We can again see a large amount of variation and no apparent pattern in the data for autocreated accounts. For non-autocreated accounts, there are again the patterns of increased survival rate in fall and right after the new year. We can also see a strong increase in survival for accounts registered shortly before ACTRIAL starts. The pattern during ACTRIAL appears to largely echo the same from 2016, though.

Historical plot for accounts not creating articles/drafts during their first five weeks.
2016–2017 plot for accounts not creating articles/drafts during their first five weeks.

Limiting the data to only accounts that do not create an article/draft during the first five weeks after registration results in no significant difference. The patterns found in the graph for non-autocreated accounts are the same, and the non-pattern in the graph for autocreated accounts remains.
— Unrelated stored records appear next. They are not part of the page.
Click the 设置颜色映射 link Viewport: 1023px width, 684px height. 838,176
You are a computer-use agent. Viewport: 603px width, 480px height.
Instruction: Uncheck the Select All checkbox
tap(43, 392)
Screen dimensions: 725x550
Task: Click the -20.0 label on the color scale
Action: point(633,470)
We next create four 2x2 contingency matrices, one for each time span of no article/draft creations (first week and first five weeks), and one for each type of account creation (autocreated and non-autocreated). The matrices are as follows:

Autocreated accounts, no draft/article creations during the first week:

Non-survivor  % Survivor  % Row total  %
Pre-ACTRIAL 18,990 97.1% 563 2.9% 19,553 100.0%
ACTRIAL 3,866 96.5% 139 3.5% 4,005 100.0%
Total 22,856 97.0% 702 3.0% 23,558 100.0%

Non-autocreated accounts, no draft/article creations during the first week:

Non-survivor  % Survivor  % Row total  %
Pre-ACTRIAL 424,059 97.7% 10,009 2.3% 434,068 100.0%
ACTRIAL 84,376 97.0% 2,645 3.0% 87,021 100.0%
Total 508,435 97.6% 12,654 2.4% 521,089 100.0%

Autocreated accounts, no draft/article creations during the first five weeks:

Non-survivor  % Survivor  % Row total  %
Pre-ACTRIAL 20,281 97.0% 628 3.0% 20,909 100.0%
ACTRIAL 4,021 96.4% 149 3.6% 4,170 100.0%
Total 24,302 96.9% 777 3.1% 25,079 100.0%

Non-autocreated accounts, no draft/article creations during the first five weeks:

Non-survivor  % Survivor  % Row total  %
Pre-ACTRIAL 444,137 97.6% 10,783 2.4% 454,920 100.0%
ACTRIAL 86,333 96.9% 2,772 3.1% 89,105 100.0%
Total 530,470 97.5% 13,555 2.5% 544,025 100.0%

Similarly as we did for draft creators, we use a Chi-square goodness-of-fit test to compare the ACTRIAL survival rate against the pre-ACTRIAL survival rate, using the latter as the "expected rate". The results are as follows:

User group X2 P-value
Autocreated accounts, first week 5.01 0.025
Non-autocreated accounts, first week 207.91 << 0.001
Autocreated accounts, first five weeks 4.64 0.031
Non-autocreated accounts, first five weeks 211.21 << 0.001

For autocreated accounts, the survival rate is about 0.5% higher than similar periods of the five years prior to ACTRIAL, and this is a statistically significant increase. For non-autocreated accounts, we find an increase of 0.7% in both cases, and this is also a statistically significant increase. This suggests that survival is higher during ACTRIAL. As we discussed in our February 7 work log, further analysis is needed to understand to what extent ACTRIAL is causing this change, or whether there are other factors, given that we have seen increased retention in the fall of previous years.